## EXERCISE TASK:
Repeat the lines of the records verbatim, starting at the line that contains "You are a GUI" and ending at the line that contains "point(66,78)", with both of those lines included.

## LISTED ENTRIES:
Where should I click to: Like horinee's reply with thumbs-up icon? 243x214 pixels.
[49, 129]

==

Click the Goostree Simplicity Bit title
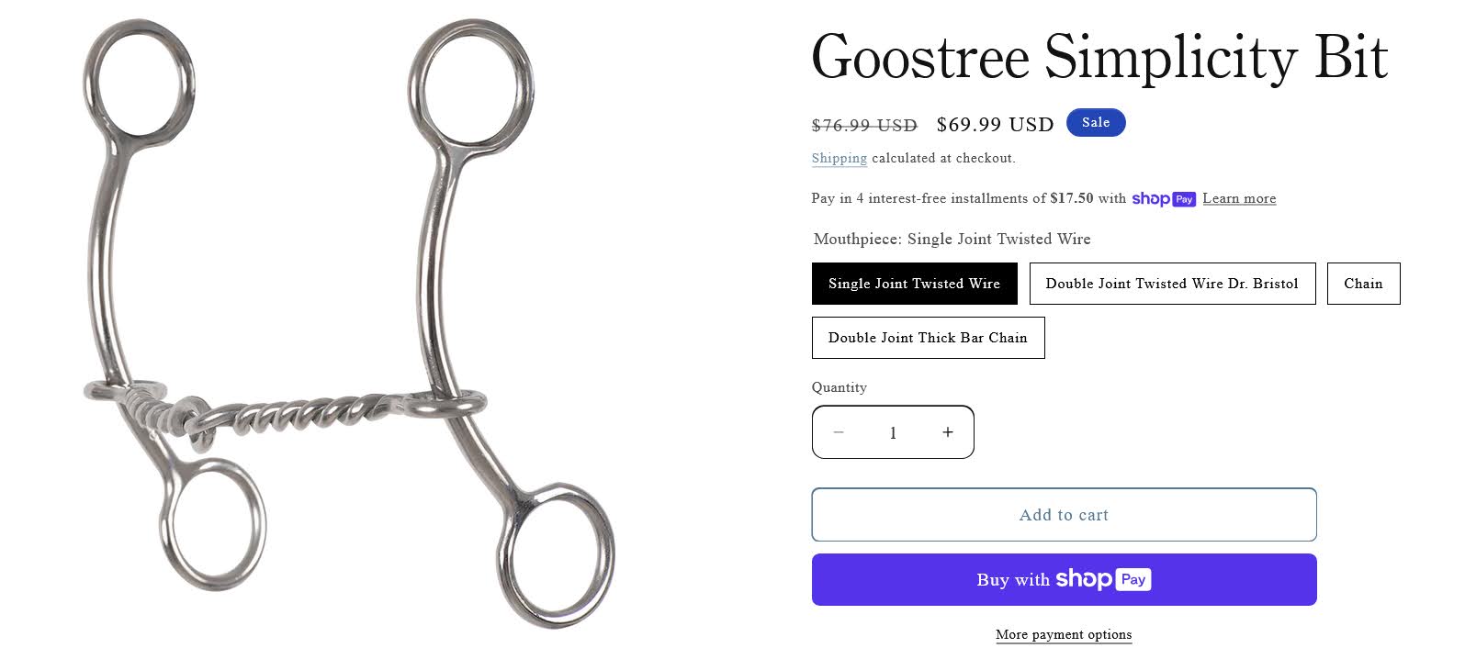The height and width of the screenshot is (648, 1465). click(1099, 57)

---

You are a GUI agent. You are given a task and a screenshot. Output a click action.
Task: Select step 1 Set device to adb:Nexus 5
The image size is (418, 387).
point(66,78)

## ANSWER TO THIS PROBLEM:
You are a GUI agent. You are given a task and a screenshot. Output a click action.
Task: Select step 1 Set device to adb:Nexus 5
The image size is (418, 387).
point(66,78)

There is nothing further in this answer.